## EXERCISE DETAILS:
Each entry below should be written out exactly as it is, with no pictures.

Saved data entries

────────────────────────────────────────

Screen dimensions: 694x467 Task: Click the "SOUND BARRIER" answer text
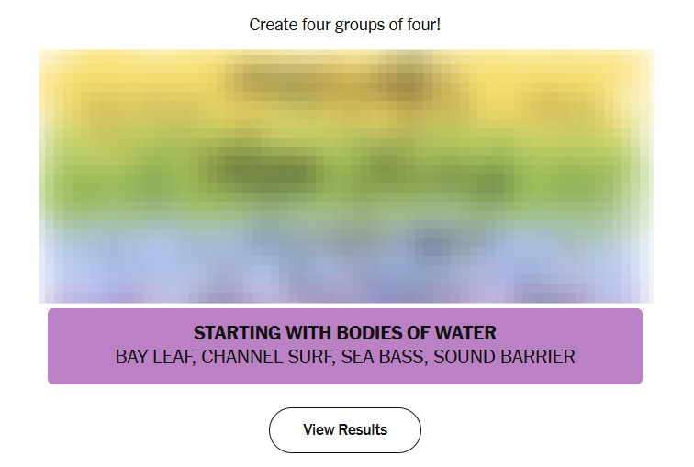pyautogui.click(x=504, y=357)
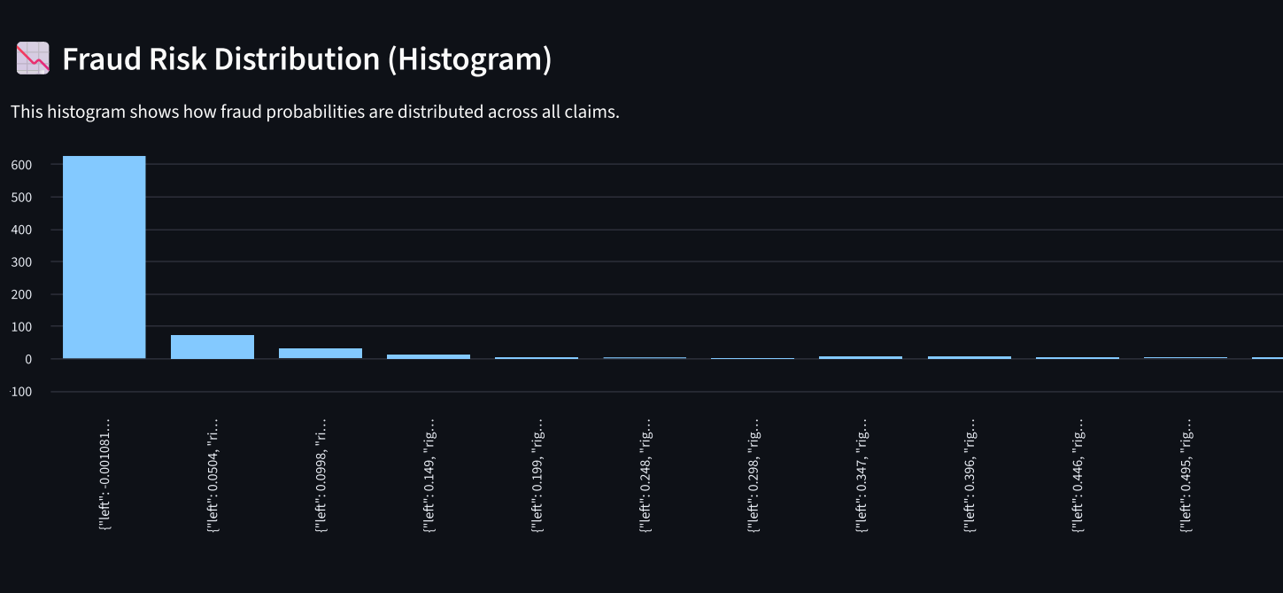The width and height of the screenshot is (1283, 593).
Task: Select the 100 y-axis tick label
Action: tap(22, 327)
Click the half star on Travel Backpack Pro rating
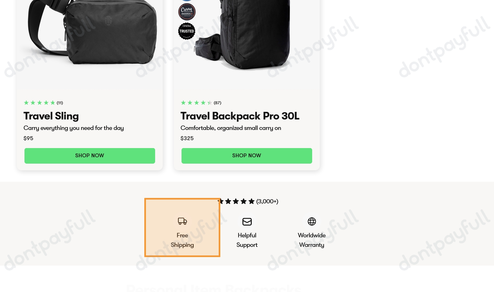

────────────────────────────────────────

## EXERCISE ANSWER:
Screen dimensions: 694x467 Task: Click the "SOUND BARRIER" answer text
pyautogui.click(x=504, y=357)
The width and height of the screenshot is (1283, 593).
Task: Select the 100 y-axis tick label
Action: tap(22, 327)
Click the half star on Travel Backpack Pro rating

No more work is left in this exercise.